* GOAL
Lay out everything from the line containing "The width and height of the screenshot is (1456, 819)." down to the end of the entries as a JSON list of strings, one per line, skipping blank lines and leaving the pictures out.

* MATERIAL SUPPLIED
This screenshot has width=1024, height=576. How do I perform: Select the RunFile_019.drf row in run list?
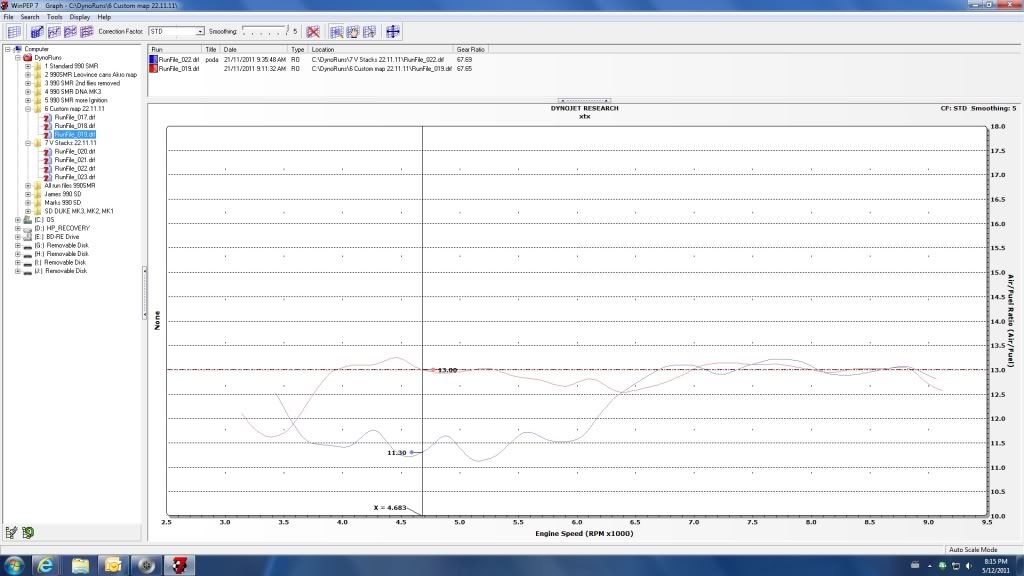(x=180, y=68)
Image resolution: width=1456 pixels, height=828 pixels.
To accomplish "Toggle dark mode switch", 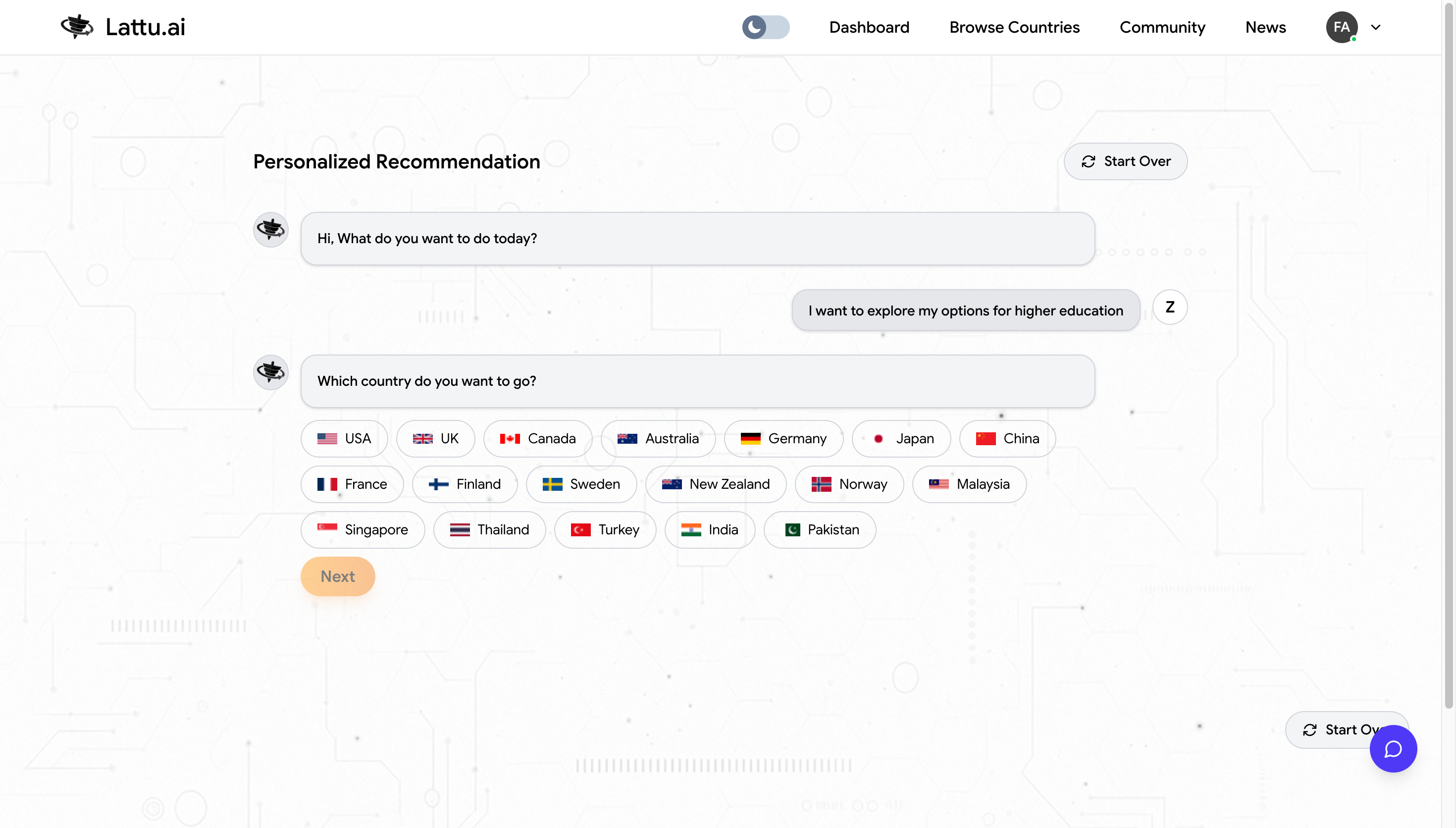I will click(x=765, y=27).
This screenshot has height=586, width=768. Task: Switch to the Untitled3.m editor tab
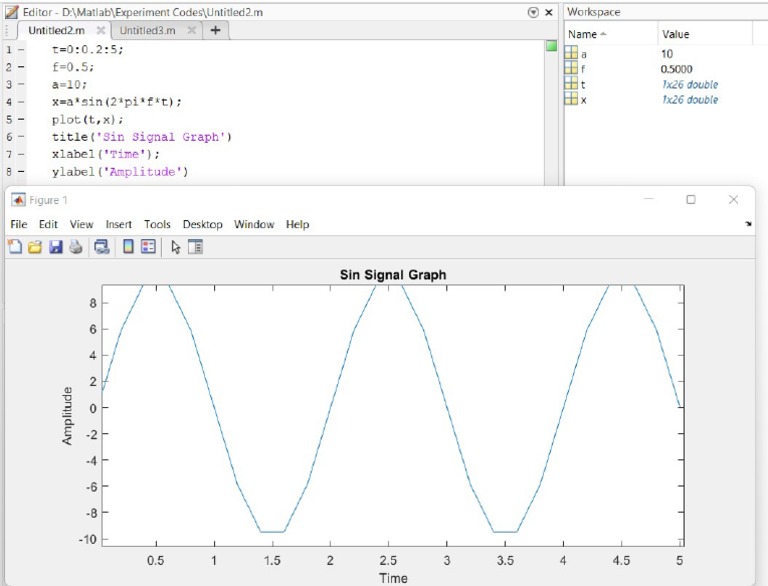[x=147, y=31]
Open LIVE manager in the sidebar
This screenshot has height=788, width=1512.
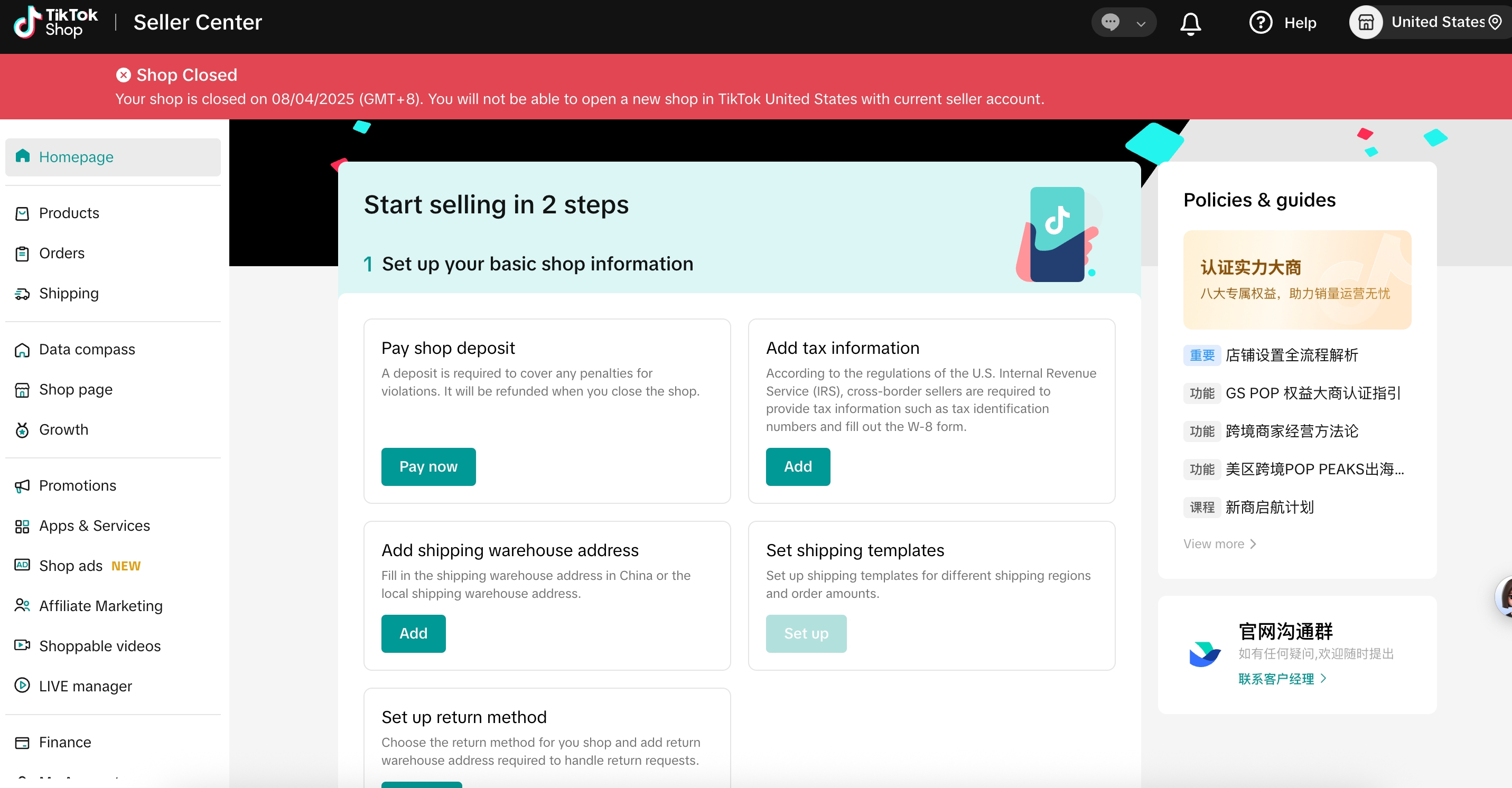click(x=85, y=686)
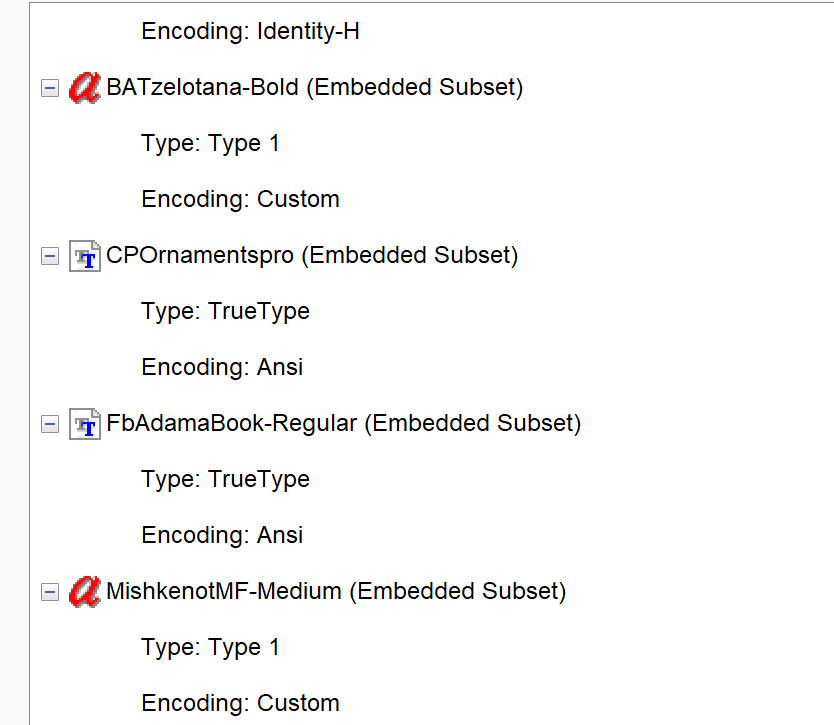Click the TrueType icon beside FbAdamaBook-Regular
834x725 pixels.
(x=84, y=424)
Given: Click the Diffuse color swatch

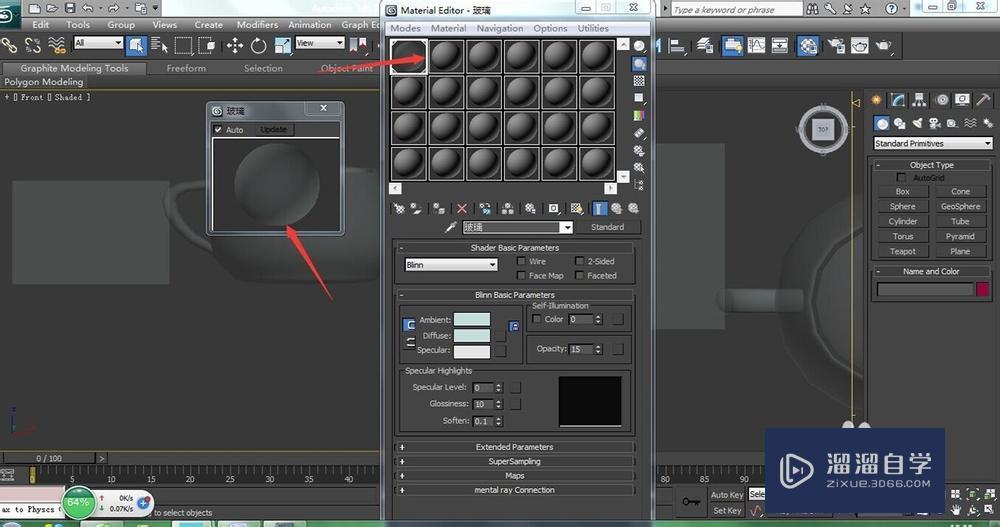Looking at the screenshot, I should coord(472,336).
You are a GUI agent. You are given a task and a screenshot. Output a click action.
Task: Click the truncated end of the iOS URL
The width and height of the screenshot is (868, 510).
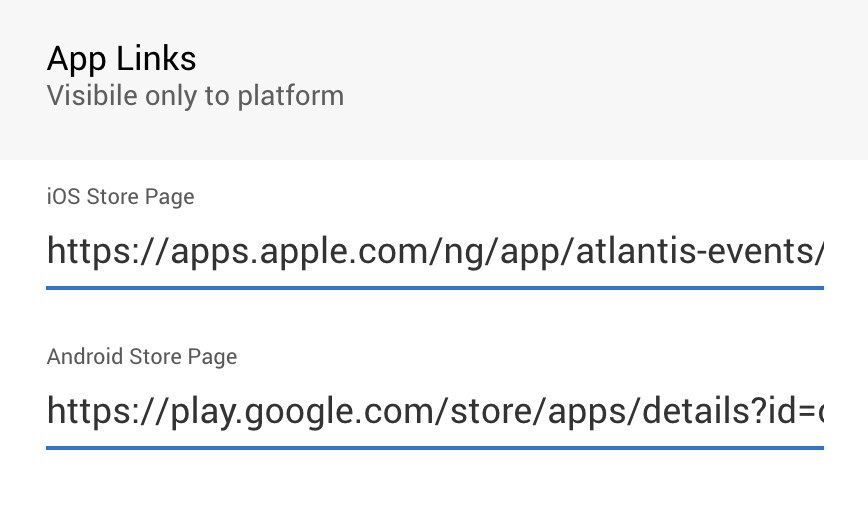click(818, 252)
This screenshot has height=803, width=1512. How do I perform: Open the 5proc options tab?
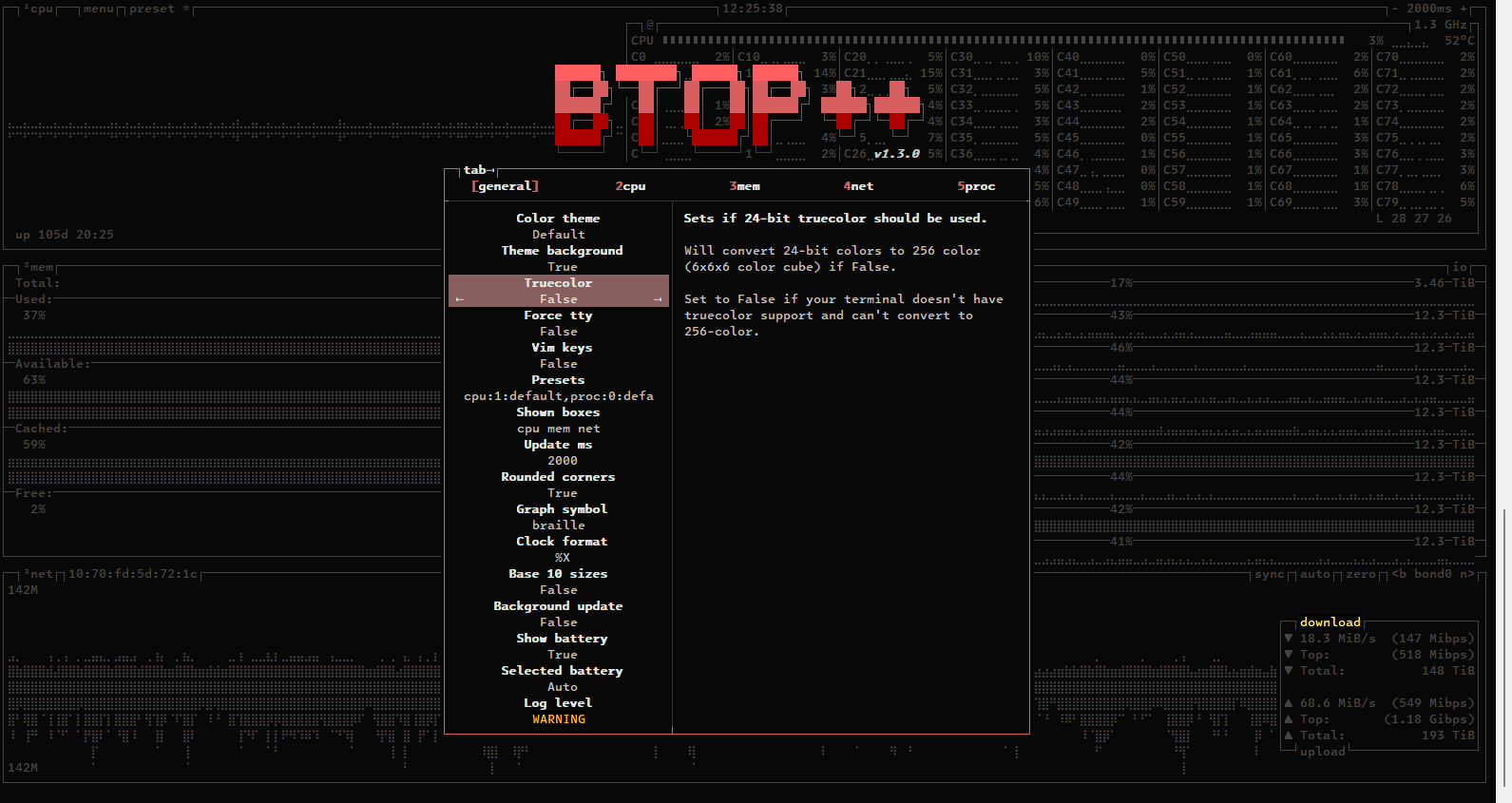[x=976, y=186]
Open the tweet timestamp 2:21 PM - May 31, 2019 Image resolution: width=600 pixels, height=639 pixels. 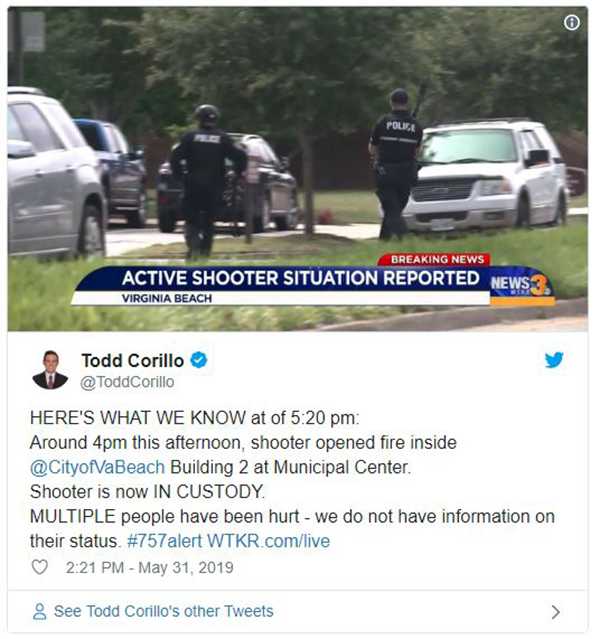click(150, 568)
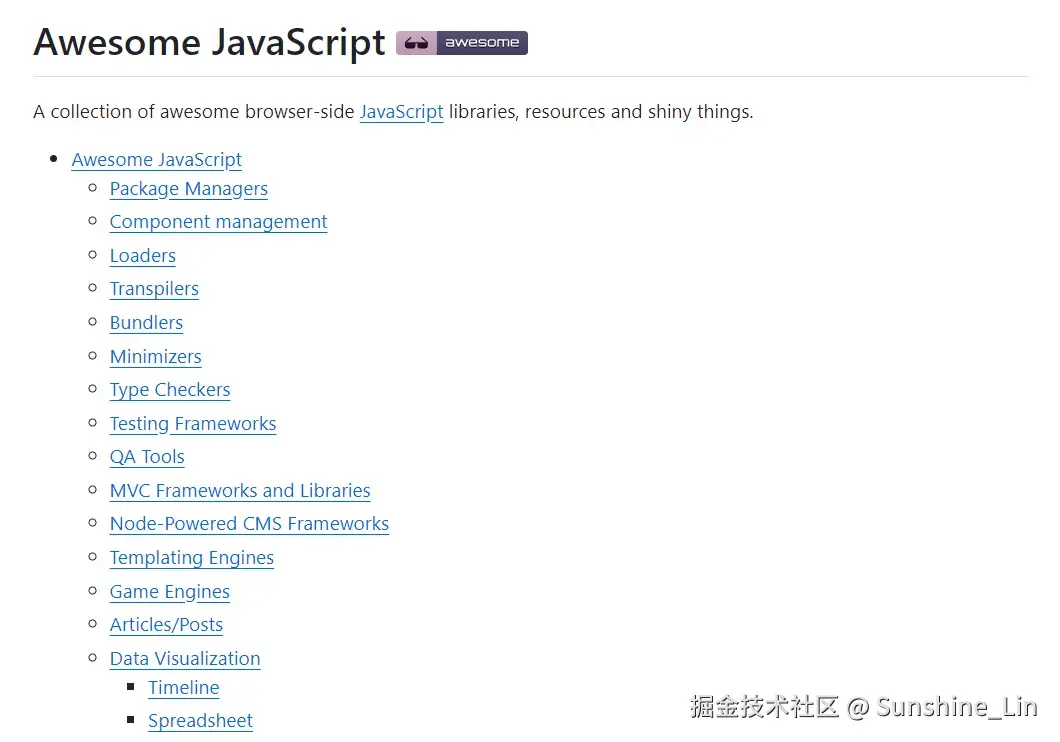Go to Package Managers section

[x=189, y=189]
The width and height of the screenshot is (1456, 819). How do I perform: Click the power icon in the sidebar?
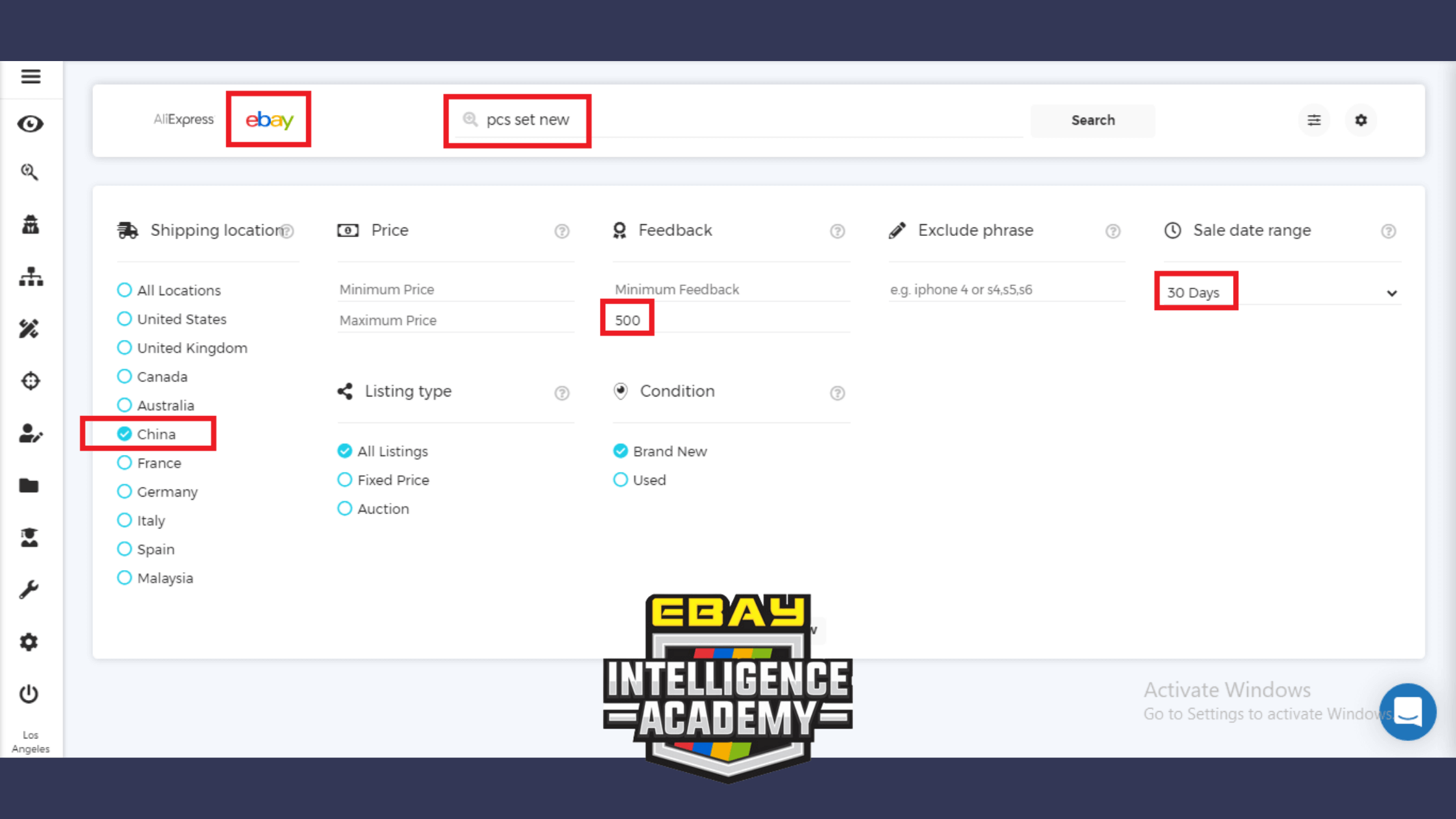[x=29, y=694]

* THE ANSWER
[
  "The width and height of the screenshot is (1456, 819). How do I perform: Click the power icon in the sidebar?",
  "[x=29, y=694]"
]